Depression. About 11 million people suffer from acute stress (depression) in a given year, and nearly two-thirds go undiagnosed and untreated, stated a study published on December 2, 1993, in the Journal of Clinical Psychiatry. The annual cost of this depression in America is $43.7 billion.

Among major diseases, clinical depression ranks second only to advanced coronary heart disease in the total number of days patients spend in the hospital or disabled at home, according to Dr. Frederick Goodwin, director of the National Institute of Mental Health.

Stress is the body's nonspecific response to any demand made upon it, according to Dr. Hans Selye, one of the pioneers in stress management. In a very real sense, it's the price we pay for our increasingly toxic, fast-paced, rapidly changing civilization.

Dr. James Fries, medical adviser at Stanford University, asserts that one out of four American men and one out of two American women have used tranquilizers and over 20 million Americans take some sort of drug to sleep at night!
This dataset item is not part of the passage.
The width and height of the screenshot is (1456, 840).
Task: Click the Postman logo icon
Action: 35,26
Muscle spasm is frequently related to stress and nutrient deficiencies. Stress is the body's response to any demand. Stress cannot be avoided, it is either positive or negative. Positive stress can encourage an individual to strive and achieve goals. Negative stress - distress - can cause emotional or physical disease.

Problems related to acute stress include muscle spasm, atherosclerosis and related heart disease, high blood pressure, obesity, peptic ulcer, and asthma.1

Anxiety, on the other hand, is frequently a symptom of hypoglycemia (low blood sugar). The controlling of the patient's blood sugar is an important key to controlling his or her anxiety.2 Hypoglycemia influences the nerve and muscle systems with such symptoms as headache, fatigue, depression, nausea, blurred vision, and trembling muscle spasms.3

Hyperactivity, a condition almost unknown 30 years ago, affects up to 20%, and perhaps more, of today's children.4 Every hyperactive child manifests certain of the following symptoms: (1) Restless and jittery; (2) Short attention span; (3) Impatience and difficulty in concentrating; (4) Touching everything and everyone around him or her; (5) Hair-trigger temper and aggressiveness; (6) Too hyped up to sleep well.
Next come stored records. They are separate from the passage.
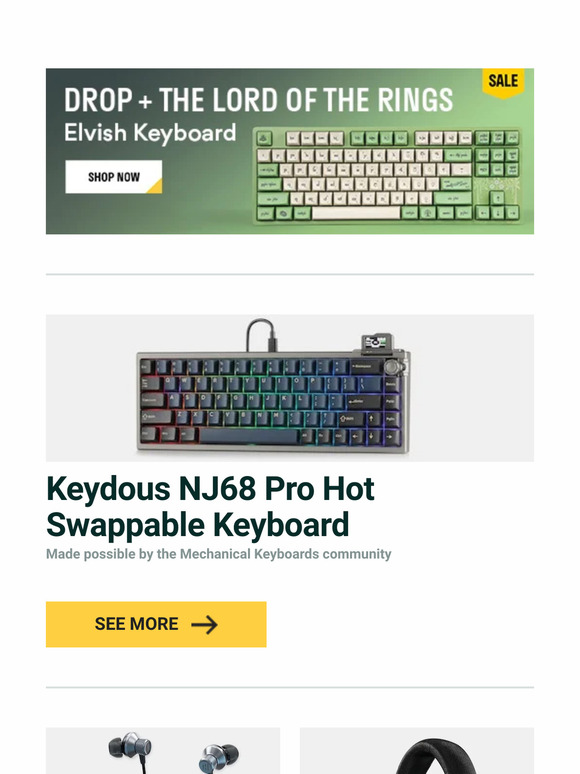Open the black headphones product thumbnail
Screen dimensions: 580x774
[x=417, y=750]
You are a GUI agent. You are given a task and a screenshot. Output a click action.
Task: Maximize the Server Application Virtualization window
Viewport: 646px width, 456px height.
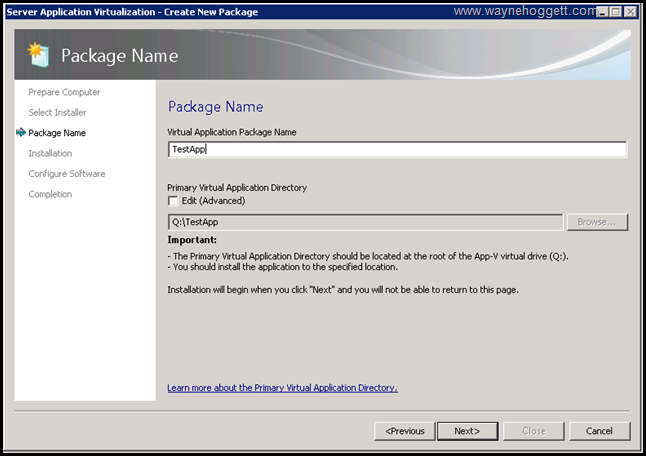614,12
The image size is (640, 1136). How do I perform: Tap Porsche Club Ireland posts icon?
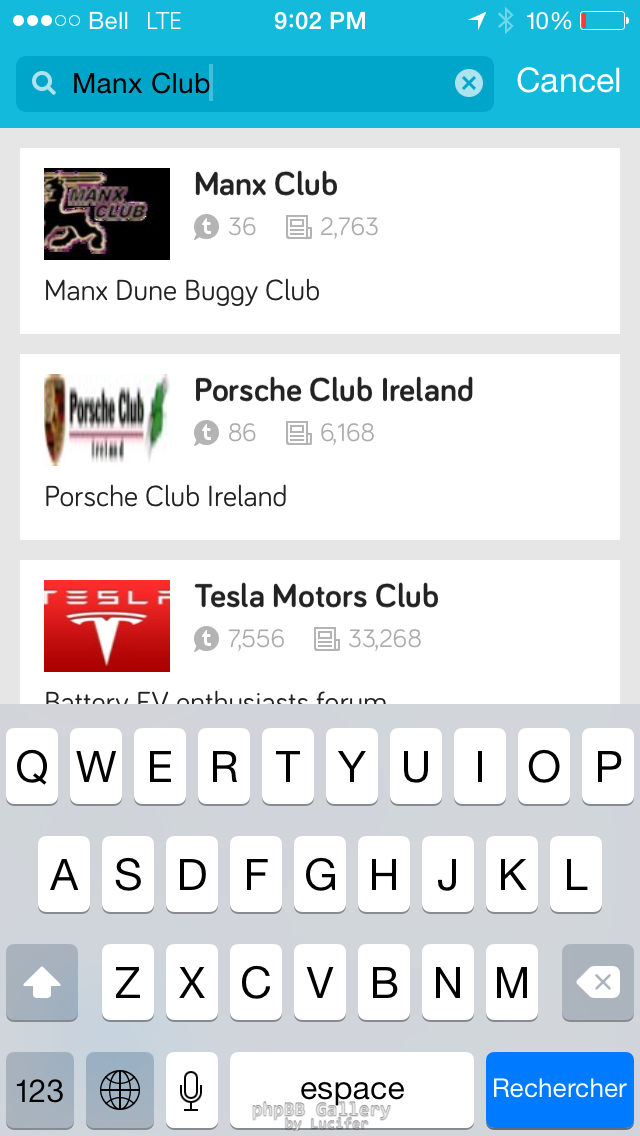click(298, 434)
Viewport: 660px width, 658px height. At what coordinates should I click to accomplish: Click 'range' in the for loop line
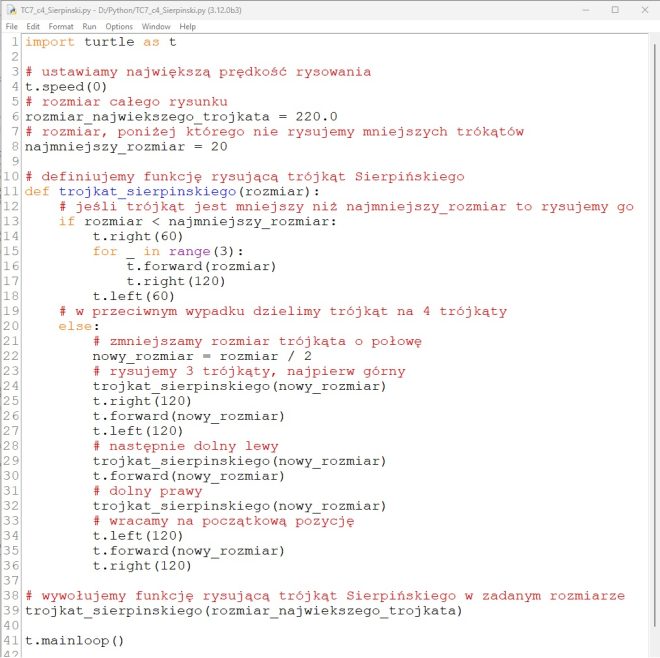(189, 252)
In a study of 200 hyperactive children, more than 60 percent were found to have low blood sugar, which hit the switch that started or aggravated typical hyperactive behavior.5

Spasm, stress, anxiety, insomnia, persistent headache, and hyperactivity are all related to lifestyle, diet and how well the body is nourished. It is a sad fact of life that 90% of Americans show some signs of malnutrition 6

The Nine Warning Signs of Stress and Depression

The National Mental Health Association suggests individuals experiencing any five of the following symptoms for two weeks or more should consult a health professional:

  • Feelings of sadness and/or irritability;
  • Loss of interest or pleasure in activities once enjoyed;
  • Changes in weight or appetite;
  • Changes in sleep patterns;
  • Feeling guilty, hopeless or worthless;
  • Inability to concentrate, make decisions, or remember things;
  • Fatigue or loss of energy;
  • Restlessness or decreased activity noticed by others;
  • Thoughts of death or suicide.

The following recommendations are applicable to all of the above health problems and should be carefully followed

Avoid the following simple carbohydrates which are mostly sugar and can cause major swings (a rapid rise followed by a precipitous fall) in blood sugar, emotions, and body reactions: cake, candy, cookies, cough drops, doughnuts, fruit flavored drinks, ice cream, jam and jelly, pastries, pies, soft drinks, sweet rolls, white bread and white rice.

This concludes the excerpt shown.